JITed Taint Tracking in V8
This repository contains a fork of V8 revision 10182 that implements JIT-enabled dynamic taint analysis. A programmer may taint or label any data item within its program, and our dynamic taint analysis system propagates the taint to any data that is derived from tainted item. We allow tainting primitive data types such as integers and strings, as well as compound data types such as JS objects. The taint propagation takes place at every operation on a data item, e.g., an arithmetic operation, a string operation. If any argument of operation is tainted the result gets tainted as well. Please see details in the paper jstaint.pdf (TODO: add the paper to repo).
To our knowledge, this is the first implementation of dynamic taint analysis in Just-In-Time JavaScript compiler.

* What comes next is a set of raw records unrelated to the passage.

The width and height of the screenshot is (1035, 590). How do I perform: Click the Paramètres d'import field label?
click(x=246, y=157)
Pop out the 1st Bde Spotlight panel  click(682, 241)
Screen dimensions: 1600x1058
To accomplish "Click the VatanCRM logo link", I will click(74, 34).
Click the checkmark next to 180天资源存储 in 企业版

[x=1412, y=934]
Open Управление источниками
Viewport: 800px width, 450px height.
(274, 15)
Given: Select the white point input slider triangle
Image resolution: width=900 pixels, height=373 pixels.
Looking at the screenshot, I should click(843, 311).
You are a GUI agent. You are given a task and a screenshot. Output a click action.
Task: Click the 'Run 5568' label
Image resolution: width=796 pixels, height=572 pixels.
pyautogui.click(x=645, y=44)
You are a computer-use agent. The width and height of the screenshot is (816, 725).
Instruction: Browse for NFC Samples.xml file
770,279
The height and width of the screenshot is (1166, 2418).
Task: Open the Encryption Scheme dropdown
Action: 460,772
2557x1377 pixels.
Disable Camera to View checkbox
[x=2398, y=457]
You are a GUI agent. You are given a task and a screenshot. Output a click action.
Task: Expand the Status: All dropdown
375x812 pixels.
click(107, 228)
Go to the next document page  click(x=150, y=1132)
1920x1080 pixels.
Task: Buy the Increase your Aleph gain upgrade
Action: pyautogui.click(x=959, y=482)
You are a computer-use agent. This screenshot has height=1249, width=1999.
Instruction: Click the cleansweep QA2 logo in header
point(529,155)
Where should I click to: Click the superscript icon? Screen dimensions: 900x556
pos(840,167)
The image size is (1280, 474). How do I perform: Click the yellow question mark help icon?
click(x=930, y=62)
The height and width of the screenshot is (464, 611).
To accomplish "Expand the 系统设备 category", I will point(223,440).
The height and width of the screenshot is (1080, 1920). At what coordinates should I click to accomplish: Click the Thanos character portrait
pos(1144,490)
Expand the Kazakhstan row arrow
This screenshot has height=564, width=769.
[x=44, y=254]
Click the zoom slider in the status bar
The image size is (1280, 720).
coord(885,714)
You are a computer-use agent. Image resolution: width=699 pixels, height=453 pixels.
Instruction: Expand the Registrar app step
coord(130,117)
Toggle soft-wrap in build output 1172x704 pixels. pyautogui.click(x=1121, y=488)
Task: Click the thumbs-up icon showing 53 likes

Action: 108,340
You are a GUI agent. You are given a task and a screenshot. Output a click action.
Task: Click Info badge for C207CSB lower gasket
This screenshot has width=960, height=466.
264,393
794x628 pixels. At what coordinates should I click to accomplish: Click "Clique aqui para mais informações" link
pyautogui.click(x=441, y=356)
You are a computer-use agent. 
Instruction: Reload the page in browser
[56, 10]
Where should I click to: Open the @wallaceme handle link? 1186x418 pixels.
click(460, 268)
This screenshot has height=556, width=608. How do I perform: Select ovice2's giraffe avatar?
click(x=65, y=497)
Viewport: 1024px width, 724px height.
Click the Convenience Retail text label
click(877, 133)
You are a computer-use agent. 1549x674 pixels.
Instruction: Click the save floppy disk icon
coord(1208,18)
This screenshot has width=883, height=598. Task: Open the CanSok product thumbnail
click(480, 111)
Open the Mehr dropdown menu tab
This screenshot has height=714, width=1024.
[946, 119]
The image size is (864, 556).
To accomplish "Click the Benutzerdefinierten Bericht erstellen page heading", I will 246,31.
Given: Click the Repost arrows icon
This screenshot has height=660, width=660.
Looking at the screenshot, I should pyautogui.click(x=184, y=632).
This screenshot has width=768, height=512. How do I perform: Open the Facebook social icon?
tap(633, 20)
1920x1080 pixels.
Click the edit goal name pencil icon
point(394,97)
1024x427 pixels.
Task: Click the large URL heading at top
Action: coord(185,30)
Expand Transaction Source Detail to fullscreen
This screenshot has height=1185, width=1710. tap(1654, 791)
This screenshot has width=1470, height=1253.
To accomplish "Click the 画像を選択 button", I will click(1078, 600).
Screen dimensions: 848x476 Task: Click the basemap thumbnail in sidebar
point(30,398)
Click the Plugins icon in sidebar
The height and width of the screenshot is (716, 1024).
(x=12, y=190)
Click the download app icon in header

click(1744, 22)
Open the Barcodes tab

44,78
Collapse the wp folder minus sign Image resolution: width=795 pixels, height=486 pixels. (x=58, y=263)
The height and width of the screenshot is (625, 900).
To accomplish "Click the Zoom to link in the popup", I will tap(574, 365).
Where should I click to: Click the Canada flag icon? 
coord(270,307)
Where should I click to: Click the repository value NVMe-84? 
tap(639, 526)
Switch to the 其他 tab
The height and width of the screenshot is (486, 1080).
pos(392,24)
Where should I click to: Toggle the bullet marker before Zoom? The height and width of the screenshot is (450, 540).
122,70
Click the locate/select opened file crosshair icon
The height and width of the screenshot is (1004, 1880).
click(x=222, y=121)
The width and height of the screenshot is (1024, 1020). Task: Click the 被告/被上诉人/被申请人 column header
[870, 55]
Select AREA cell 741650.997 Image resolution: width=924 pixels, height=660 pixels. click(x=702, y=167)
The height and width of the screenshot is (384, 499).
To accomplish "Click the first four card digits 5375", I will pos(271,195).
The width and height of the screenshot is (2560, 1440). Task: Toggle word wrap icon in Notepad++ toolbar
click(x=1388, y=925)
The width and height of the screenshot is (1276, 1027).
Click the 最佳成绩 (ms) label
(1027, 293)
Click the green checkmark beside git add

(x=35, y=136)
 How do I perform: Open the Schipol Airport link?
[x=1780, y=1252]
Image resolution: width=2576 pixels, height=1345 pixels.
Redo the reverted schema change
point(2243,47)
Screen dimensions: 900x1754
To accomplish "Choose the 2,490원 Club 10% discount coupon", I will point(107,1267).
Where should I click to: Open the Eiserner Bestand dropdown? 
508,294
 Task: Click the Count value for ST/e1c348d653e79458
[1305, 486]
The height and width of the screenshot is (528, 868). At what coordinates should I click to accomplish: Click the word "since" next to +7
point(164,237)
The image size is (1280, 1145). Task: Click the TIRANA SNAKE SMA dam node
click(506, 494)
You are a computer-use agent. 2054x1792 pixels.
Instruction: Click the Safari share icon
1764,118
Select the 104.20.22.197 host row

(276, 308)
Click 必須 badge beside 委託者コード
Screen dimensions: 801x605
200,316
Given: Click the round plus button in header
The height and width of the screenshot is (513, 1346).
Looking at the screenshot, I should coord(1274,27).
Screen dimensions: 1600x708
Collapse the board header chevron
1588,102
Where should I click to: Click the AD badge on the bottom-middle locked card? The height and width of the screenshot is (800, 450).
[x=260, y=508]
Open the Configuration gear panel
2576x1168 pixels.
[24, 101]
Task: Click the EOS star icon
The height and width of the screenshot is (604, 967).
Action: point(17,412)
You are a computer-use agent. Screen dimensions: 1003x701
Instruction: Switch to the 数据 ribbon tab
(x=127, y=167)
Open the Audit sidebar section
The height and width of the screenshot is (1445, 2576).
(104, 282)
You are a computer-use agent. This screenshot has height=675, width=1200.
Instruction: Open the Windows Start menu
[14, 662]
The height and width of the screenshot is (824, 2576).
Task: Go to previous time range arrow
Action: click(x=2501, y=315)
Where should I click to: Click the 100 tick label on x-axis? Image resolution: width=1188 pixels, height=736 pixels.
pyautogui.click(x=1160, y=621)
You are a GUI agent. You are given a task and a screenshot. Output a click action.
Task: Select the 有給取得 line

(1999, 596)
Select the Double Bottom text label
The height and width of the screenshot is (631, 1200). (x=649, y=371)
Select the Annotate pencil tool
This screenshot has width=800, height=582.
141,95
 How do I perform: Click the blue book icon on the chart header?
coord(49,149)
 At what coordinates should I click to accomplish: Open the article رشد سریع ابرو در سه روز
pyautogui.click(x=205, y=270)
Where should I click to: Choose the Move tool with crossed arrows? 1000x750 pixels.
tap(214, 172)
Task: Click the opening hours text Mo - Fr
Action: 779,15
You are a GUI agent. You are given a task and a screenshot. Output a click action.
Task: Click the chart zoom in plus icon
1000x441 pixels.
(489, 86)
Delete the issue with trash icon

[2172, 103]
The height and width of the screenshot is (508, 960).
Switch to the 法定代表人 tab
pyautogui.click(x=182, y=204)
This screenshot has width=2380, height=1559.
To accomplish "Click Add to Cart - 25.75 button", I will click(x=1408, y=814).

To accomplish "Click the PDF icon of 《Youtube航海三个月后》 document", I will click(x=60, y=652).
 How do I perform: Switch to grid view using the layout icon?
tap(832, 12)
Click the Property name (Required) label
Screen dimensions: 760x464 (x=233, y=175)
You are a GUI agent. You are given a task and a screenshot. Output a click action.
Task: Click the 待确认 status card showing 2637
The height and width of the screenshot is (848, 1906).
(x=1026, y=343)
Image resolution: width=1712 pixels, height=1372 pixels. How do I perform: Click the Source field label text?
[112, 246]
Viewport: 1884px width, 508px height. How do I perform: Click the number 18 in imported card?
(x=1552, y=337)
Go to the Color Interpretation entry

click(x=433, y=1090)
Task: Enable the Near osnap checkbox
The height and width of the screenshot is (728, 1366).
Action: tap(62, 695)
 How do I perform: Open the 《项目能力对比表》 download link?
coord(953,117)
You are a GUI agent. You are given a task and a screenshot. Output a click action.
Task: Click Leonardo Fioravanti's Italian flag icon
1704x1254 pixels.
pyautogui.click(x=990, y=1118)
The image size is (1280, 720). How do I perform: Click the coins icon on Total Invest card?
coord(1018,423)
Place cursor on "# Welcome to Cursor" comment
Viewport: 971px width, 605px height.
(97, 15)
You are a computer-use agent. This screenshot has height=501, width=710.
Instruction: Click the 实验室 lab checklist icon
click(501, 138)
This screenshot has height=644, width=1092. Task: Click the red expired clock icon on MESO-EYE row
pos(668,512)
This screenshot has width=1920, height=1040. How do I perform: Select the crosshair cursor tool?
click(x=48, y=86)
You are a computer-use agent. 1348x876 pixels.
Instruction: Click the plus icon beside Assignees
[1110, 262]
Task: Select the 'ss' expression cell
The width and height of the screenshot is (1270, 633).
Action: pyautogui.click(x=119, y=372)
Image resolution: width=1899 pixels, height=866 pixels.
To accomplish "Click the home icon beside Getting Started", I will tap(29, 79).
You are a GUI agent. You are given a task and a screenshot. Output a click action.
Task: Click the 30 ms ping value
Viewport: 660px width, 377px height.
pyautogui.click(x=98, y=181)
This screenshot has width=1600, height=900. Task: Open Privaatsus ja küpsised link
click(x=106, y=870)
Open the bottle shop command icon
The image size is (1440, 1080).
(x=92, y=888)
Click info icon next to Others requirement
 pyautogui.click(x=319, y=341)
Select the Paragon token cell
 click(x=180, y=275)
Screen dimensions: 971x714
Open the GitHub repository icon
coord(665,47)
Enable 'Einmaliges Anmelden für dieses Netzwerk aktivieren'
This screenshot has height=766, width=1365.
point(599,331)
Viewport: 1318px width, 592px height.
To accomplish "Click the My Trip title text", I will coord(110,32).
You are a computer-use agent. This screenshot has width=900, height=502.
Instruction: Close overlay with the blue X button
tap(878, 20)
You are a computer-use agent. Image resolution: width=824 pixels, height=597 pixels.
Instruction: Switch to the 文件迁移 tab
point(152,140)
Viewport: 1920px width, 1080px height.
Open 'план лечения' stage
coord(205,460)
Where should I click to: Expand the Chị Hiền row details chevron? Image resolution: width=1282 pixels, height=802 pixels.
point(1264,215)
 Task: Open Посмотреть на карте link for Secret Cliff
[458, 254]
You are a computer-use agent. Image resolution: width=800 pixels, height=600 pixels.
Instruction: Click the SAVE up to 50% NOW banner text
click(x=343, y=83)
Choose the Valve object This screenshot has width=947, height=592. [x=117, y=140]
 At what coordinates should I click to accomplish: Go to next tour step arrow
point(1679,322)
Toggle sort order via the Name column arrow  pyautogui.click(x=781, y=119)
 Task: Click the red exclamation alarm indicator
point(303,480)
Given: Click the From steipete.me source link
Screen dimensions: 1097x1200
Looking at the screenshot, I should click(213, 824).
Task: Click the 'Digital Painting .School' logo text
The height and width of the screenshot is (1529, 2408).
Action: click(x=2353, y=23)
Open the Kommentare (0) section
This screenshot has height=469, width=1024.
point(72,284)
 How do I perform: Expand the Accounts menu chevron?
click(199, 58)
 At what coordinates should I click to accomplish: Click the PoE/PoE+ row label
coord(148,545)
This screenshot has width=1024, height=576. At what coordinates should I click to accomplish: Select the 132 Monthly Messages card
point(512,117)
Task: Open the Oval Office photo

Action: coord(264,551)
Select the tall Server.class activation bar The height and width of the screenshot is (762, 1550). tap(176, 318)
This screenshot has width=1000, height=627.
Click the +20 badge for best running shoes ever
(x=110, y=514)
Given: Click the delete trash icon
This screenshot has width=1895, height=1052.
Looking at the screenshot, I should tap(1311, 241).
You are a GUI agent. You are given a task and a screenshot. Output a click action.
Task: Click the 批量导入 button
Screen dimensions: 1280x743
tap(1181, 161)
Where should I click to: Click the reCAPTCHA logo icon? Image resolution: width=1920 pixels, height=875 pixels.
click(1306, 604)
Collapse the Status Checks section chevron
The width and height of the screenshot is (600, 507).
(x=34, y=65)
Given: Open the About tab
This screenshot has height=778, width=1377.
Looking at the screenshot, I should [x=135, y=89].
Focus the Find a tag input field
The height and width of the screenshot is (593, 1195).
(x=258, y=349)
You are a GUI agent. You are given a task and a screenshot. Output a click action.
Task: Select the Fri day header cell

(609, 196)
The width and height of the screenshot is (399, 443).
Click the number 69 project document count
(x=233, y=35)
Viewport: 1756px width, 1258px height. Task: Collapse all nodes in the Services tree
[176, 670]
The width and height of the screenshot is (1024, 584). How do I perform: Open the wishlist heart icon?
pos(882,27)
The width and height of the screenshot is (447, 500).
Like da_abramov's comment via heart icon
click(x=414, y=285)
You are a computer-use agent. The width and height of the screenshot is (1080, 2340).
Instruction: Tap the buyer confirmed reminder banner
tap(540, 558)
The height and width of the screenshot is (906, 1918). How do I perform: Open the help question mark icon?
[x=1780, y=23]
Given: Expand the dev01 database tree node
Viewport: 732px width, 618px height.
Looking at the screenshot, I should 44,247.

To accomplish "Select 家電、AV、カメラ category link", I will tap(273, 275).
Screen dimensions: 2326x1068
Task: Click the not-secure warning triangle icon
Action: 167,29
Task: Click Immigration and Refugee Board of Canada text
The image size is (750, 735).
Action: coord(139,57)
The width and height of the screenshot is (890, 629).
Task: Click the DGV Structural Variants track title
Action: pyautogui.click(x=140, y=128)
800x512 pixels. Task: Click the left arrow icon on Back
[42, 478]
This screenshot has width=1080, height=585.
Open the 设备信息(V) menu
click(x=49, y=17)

Generally, dynamic taint analysis used to observe data propagation within an application. A programmer taints data items of particular interest at data sources and then verifies if the taint data appears on specific data sinks. The programmer may enforce different policies on the data syncs where a policy may take different actions depending on whether it observes taint or untainted data.
The work on the taint-enabled V8 is not finished. It supports only the x64 (x86-64) architecture, although there are some modifications to x86 (x86-32) specific files in the repository. The effort on the x86 architecture was abandoned long time ago, and we focused only on x64.
Build with gyp: make dependencies make x64.debug
Run tests built with gyp: make x64.debug.check
Run shell built with gyp: /out/x64.debug/shell --allow_natives_syntax --taint_policy
Build with scons (scons must be pre-installed): ./tools/test.py --mode=debug --arch=x64 --build-only
Run tests built with scons: ./tools/test.py --mode=debug --arch=x64
Run debug shell built with scons: ./d8_g --allow_natives_syntax --taint_policy
Replace "debug" with "release" to build and run tests in release mode.
--taint_policy enables dynamic taint analysis. --allow_natives is required to allow taint policy specified in ./taint_policy.js file to taint data using %Taint(). --taint_policy_file=filename.js can be used to specify alternative file with taint policy. By default V8 will attempt to read policy from "taint_policy.js".
Taint-enabled V8 reads a taint policy specified in taint_policy.js file. Please see the following repository for an example of the taint_policy.js. TODO: add the reference to repository.
An interesting optimization within taint-enabled V8 is non-taint specialization. This optimization is possible due to the JITed nature of taint analysis. It relies on an assumption that there should be significantly less tainted data than non-tainted data. Thus, when we emit native code for a JS function, we assume that this function will operate strictly with non-tainted data, and produce native code that lacks all taint propagation routines, similarly to the unmodified V8. Thus, this function cannot process tainted data! If tainted data supplied to this function, V8 traps into runtime and emits another native version of the function which does have taint propagation routines embedded. The latter version of the function is able to processes tainted data with the cost of executing taint propagation code. Note that there is some taint propagation overhead even in the case when the taint-enabled function processes non-tainted data as it still needs to perform a type check on arguments at every operation (to check if the arguments are tainted).
The above optimization allows to run JavaScript code at no cost as soon as the code does not encounter tainted data.